To do:
A. In the Barr Consulting disclosure ruling:
(i) After learning that LAQ lacked the recordings, from whom does Ms Mohr-Edgar seek them?
(ii) What is decided about the Barr Group Consulting Non-Party Disclosure notice?
(iii) What is the date of Rhonda Sheehy's complaint?
B. Could you resume the Barr Consulting disclosure ruling from the point where it stops?

Barr Consulting Group – Non-Party Disclosure

  1. [35]
    Ms Mohr-Edgar believed the transcripts or recordings from the external investigation conducted by Barr Group would be in the possession of LAQ given the terms of reference for the investigation[12] which states that 'interviews summaries or transcripts where prepared are required to be provided with a report, together with a copy of any recordings made'.
  1. [36]
    The Respondent provided advice that LAQ did not have the recordings. Accordingly, Ms Mohr-Edgar only seeks the recordings from Barr Group Consulting.
  1. [37]
    Ms Mohr-Edgar has received interview summaries but says that in circumstances where the summary is emailed to the interview participant with an opportunity for the participant to make amendments, the summary is not a transcript.
  1. [38]
    Ms Mohr-Edgar argues that recordings are relevant to victimisation contentions one, three and four, which allege that there were false and or misleading statements provided to the external investigation. She submits that if they were in LAQ's possession, they should have been disclosed and that the absence of such material would materially disadvantage her in prosecuting her case at final hearing.
  1. [39]
    The Respondent maintains that it has undertaken investigations and does not have the recordings of the interviews. While the Respondent acknowledges that interview participants were given an opportunity to make changes to the interview summaries, the summaries themselves show that where changes were made these were 'marked up' and that the summaries tendered by Ms Mohr-Edgar did not have 'mark ups' on them and therefore this is prima facie evidence that there is no substantial difference between the summaries and the recordings.
  1. [40]
    Further to this, the Respondent raises a concern that including the recordings in the material to be considered in preparation for the hearing and the hearing itself may impact the time involved.

Consideration Re: Barr Group Consulting Non-Party Disclosure

  1. [41]
    The Respondent does not object on the basis that the recordings are not relevant, rather that the Applicant has been provided with a copy of the external investigation report and the written interview summaries and that there is a potential for the recordings to add to the time require to prepare for and/or hear the matter.
  1. [42]
    In circumstances where, had the recordings been in the possession of LAQ, they would have been disclosed, it seems that if the only way they can be made available to Ms Mohr-Edgar is via a non-party disclosure, the Respondent's objection to such disclosure should be set aside.
  1. [43]
    The Barr Group Consulting Non-Party Disclosure notice is enforced.

Attendance Notice

  1. [44]
    The Form 32B Attendance Notice Attachment B 'Further Amended Schedule of Documents' lists a range of categories of documents, I will address each individually.

2016 Complaint Response

  1. [45]
    Ms Mohr-Edgar seeks a copy of LAQ's response to Rhonda Sheehy in relation to her complaint dated 13 September 2016 and records of this complaint outcome.
  1. [46]
    Ms Mohr-Edgar believes LAQ has acknowledged the relevance of Miss Sheehy's complaint to matters in dispute in their contentions because they disclosed the complaint (though not the response) in their list of documents.
  1. [47]
    Referring to LAQ's complaints and compliments policy and procedures which states: "LAQ will maintain complaint and compliment management systems to ensure that all complaints and compliments data are recorded" and "Record outcome in complaints system", Ms Mohr-Edgar submits LAQ would have responded to Ms Sheehy in writing and retained records of the complaint outcome.

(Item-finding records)
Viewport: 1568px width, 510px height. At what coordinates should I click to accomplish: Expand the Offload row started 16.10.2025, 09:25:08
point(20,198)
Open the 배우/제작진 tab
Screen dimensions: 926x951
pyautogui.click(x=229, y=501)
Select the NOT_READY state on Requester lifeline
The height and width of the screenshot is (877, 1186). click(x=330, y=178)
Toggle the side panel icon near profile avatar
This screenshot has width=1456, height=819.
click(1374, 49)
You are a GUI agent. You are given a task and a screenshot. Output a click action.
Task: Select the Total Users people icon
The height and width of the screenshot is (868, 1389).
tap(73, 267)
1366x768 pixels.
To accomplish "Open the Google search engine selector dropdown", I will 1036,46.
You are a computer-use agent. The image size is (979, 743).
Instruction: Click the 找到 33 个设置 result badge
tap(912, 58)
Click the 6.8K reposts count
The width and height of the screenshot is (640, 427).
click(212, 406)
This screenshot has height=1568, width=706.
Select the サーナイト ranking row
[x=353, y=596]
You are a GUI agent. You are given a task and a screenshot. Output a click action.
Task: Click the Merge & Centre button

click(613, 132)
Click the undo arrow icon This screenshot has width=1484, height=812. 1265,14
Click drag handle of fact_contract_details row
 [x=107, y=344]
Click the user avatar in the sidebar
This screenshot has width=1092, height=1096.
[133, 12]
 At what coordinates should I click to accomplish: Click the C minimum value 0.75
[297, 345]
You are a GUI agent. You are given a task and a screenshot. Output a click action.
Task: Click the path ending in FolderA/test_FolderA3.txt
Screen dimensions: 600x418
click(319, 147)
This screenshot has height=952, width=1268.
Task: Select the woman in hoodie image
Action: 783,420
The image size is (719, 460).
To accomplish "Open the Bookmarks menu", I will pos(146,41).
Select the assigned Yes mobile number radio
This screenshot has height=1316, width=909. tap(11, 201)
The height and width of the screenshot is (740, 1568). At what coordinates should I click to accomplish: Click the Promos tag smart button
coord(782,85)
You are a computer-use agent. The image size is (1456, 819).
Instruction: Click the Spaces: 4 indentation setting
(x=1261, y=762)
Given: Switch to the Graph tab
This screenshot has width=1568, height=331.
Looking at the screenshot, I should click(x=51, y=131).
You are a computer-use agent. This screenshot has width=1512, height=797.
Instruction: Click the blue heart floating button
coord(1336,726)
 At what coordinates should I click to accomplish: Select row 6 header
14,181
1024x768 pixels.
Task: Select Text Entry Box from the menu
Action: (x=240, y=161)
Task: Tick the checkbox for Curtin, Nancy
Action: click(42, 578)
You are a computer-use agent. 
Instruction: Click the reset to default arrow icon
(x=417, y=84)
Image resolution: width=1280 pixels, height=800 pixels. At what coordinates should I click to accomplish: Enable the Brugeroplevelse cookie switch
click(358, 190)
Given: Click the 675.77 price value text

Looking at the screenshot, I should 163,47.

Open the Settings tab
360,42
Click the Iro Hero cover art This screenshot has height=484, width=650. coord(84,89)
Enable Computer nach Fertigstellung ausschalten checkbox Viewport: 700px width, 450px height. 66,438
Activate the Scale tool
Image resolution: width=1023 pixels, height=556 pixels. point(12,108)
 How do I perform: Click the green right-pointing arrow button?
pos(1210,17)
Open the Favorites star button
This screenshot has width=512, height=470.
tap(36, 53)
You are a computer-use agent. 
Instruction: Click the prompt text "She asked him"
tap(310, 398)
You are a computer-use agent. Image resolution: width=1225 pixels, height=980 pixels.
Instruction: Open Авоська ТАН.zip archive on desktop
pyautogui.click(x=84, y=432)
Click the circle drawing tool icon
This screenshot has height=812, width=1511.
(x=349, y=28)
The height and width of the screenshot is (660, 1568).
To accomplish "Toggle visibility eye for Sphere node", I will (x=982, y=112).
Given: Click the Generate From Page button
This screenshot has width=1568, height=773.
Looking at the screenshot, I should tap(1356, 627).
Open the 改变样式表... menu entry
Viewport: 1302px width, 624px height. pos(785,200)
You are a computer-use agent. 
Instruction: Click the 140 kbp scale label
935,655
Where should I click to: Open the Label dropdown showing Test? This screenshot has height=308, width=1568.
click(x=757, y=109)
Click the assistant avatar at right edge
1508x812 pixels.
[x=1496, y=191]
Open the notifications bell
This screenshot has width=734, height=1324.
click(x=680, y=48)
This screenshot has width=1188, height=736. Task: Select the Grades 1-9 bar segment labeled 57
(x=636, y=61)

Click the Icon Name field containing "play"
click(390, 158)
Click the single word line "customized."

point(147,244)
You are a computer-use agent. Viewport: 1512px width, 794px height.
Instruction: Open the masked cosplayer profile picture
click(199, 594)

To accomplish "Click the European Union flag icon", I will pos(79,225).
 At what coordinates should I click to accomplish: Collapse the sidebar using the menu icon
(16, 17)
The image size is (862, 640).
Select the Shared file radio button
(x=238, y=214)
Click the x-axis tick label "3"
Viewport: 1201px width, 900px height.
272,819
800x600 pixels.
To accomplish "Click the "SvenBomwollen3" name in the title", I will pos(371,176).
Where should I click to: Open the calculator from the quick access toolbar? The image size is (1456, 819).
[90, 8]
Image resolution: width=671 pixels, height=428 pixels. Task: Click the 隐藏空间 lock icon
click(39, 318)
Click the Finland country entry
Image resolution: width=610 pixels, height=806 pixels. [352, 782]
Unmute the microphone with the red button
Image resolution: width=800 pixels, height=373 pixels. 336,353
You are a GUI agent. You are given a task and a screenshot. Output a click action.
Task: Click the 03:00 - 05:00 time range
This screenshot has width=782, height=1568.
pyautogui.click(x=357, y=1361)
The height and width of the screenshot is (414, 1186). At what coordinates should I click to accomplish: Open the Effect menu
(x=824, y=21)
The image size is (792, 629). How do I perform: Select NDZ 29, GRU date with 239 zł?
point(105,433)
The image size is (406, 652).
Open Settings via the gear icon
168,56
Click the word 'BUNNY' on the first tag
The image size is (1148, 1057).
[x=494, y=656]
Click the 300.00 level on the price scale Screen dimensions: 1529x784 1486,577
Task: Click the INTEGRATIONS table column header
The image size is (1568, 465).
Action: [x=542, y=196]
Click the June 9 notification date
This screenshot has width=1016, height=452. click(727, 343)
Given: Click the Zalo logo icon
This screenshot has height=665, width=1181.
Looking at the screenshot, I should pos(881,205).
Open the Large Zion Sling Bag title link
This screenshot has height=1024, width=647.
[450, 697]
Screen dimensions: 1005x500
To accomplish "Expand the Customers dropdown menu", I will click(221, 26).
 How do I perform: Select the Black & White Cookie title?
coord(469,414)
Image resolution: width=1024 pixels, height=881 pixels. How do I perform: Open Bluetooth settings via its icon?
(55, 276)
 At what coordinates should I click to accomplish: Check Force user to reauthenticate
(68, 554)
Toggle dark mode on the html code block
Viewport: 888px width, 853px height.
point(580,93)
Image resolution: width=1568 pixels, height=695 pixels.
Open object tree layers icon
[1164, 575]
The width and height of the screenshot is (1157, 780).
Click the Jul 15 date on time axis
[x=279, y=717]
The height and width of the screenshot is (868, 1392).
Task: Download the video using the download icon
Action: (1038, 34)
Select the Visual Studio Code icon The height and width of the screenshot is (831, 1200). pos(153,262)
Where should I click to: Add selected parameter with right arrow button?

Answers to the problems:
A.
(i) Barr Group Consulting.
(ii) The notice is enforced.
(iii) 13 September 2016.

B.
  1. [48]
    The Respondent says that the response to Ms Sheehy in relation to her complaint has no bearing on the issues in dispute in discrimination contention one, and that LAQ has made reasonable inquiries to locate the document and it is not in the possession of LAQ.
  1. [49]
    In response, Ms Mohr-Edgar asks that LAQ be required to produce an audit as evidence of its 'reasonable efforts' to locate the complaint response and the complaint outcome.
  1. [50]
    The Respondent believe such an audit to be unduly onerous and time consuming, and even if document were to be provided, it does not affect the probability of whether it was a genuine operational requirement that any successful applicant had the ability to cope in the role.
  1. [51]
    I have considered the submissions of the parties and reviewed the relevant part of the complaint. I do not find the outcome of the complaint made by Ms Sheehy relevant to the matter. Ms Mohr-Edgar's complaint is that she was discriminated against on the basis of a presumed or actual impairment of anxiety or characteristic of anxiety. While Ms Mohr-Edgar may be interested to see the complaint response and what was said to Ms Sheehy, I do not accept that it is a relevant document for the purposes of this matter.
  1. [52]
    In any case, I accept that the complaint response in question is not in the possession of the Respondent.
  1. [53]
    This item is set aside.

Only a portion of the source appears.